• Required action 1:
Answer these questions on the passage about culture and superstition:
(a) Besides helping preserve and homogenize societies, what two things can culture also be?
(b) Besides spiritual people, who does the text say can be superstitious?
(c) How is a black cat crossing one's path interpreted in different cultures?
• Required action 2: Please copy the part of the passage about culture and superstition starting at "As already mentioned, culture" and ending at "rise to superstitions.", word for word.

--- Exercise passage Enclosed Below ---

As already mentioned, culture can be taken as a social framework of this approach. Any culture is, to a large extent, an external expression of common sense, its formalisation within a particular community. Such cultural frameworks have had an important role throughout history in the preservation and homogenisation of societies. However, culture can also be restrictive and distorting. Common sense tends to be solidified and transmitted inertly by the culture it is embedded in. This solidification is often the reason why common sense in some cases appears to be in conflict with rationality and gives rise to superstitions.
Superstitions are often associated with spirituality, mysticism and the like, but this is mistaken. Even atheists can be superstitious (and, of course, spiritual people may not be). It is more likely that superstitions and other cultural idiosyncrasies originate in individual or group interpretations of personal experiences that in some instances become collective beliefs. This is why there are many superficial differences among cultures. For example, a black cat crossing one’s path is interpreted as good luck in one culture and bad luck in another. Both interpretations might have had local historical bases that were lost, while only the form (in this case an association between the colour of a cat and luck) has remained. In other words, something that perhaps made sense in certain circumstances may be perpetuated by culture even after it ceases to make sense.

--- End of Enclosed Exercise passage ---
--- Available data Enclosed Below ---

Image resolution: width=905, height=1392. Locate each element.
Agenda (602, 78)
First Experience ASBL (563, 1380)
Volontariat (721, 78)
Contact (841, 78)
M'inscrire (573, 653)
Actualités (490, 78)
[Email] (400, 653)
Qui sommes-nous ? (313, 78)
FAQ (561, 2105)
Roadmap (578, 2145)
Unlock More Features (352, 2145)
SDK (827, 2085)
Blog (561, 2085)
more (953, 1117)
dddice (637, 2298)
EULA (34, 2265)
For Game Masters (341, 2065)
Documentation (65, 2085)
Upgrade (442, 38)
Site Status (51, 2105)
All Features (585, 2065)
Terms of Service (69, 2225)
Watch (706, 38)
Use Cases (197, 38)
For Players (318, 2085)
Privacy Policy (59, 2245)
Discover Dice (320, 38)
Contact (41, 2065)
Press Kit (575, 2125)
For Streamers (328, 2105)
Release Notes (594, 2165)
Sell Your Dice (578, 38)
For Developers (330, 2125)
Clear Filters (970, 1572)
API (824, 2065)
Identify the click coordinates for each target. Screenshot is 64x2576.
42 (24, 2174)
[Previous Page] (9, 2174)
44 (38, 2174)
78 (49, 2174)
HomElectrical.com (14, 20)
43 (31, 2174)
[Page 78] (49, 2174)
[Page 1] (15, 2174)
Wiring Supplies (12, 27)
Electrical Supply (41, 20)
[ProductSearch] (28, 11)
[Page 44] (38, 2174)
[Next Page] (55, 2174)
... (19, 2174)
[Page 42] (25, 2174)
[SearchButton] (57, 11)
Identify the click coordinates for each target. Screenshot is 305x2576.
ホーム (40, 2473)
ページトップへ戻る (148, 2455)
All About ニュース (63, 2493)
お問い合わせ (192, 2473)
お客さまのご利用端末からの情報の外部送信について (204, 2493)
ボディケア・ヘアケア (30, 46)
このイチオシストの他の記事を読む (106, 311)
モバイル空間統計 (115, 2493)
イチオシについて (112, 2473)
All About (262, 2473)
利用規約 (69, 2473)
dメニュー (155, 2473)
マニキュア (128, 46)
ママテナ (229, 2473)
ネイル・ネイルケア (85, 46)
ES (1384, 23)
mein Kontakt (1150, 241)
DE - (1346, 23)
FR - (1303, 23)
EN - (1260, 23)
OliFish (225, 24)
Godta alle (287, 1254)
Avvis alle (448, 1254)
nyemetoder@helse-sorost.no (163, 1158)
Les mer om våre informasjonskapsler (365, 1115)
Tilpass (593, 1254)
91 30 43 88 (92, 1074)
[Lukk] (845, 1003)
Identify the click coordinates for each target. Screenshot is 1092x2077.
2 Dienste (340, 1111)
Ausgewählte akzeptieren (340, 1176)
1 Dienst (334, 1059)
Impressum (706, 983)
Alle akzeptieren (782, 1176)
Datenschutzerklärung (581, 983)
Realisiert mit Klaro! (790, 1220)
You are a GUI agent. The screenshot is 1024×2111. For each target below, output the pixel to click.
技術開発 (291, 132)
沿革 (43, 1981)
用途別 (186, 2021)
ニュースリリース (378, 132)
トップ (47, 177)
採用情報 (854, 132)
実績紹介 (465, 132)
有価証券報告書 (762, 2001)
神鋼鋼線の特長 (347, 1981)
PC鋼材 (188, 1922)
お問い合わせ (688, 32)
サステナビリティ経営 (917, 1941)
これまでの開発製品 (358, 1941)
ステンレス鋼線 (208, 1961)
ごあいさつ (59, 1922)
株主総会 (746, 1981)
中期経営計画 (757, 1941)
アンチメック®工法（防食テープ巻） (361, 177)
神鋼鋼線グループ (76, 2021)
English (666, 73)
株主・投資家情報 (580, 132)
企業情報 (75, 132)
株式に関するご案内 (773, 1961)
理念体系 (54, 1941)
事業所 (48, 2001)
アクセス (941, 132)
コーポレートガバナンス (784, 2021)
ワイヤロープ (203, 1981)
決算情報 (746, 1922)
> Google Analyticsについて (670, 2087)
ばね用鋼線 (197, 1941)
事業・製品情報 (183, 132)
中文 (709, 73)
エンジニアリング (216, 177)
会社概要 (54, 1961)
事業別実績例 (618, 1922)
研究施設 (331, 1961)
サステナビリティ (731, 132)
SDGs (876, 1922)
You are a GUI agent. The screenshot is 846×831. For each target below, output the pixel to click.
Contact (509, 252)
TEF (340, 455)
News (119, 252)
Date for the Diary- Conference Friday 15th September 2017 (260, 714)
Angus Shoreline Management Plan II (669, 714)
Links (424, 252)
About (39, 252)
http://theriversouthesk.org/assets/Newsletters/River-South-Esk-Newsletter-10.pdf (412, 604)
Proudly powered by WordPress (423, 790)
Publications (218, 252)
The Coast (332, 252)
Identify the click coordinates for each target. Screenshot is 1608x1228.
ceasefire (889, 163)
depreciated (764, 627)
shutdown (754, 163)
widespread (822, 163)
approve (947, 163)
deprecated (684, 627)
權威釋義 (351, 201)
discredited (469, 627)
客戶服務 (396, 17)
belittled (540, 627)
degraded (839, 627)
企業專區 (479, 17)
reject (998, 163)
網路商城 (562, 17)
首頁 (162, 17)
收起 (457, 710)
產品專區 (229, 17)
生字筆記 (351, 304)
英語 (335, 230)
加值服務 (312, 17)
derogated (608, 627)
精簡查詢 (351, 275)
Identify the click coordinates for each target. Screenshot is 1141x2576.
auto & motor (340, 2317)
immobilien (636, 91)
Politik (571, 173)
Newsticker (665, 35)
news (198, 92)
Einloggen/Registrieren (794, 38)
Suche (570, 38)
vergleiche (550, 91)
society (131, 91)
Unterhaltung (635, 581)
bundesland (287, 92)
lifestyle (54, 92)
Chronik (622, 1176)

--- End of Enclosed Available data ---

• Answer section 1:
(a) Restrictive and distorting.
(b) Atheists.
(c) As good luck in one culture and bad luck in another.

• Answer section 2:
As already mentioned, culture can be taken as a social framework of this approach. Any culture is, to a large extent, an external expression of common sense, its formalisation within a particular community. Such cultural frameworks have had an important role throughout history in the preservation and homogenisation of societies. However, culture can also be restrictive and distorting. Common sense tends to be solidified and transmitted inertly by the culture it is embedded in. This solidification is often the reason why common sense in some cases appears to be in conflict with rationality and gives rise to superstitions.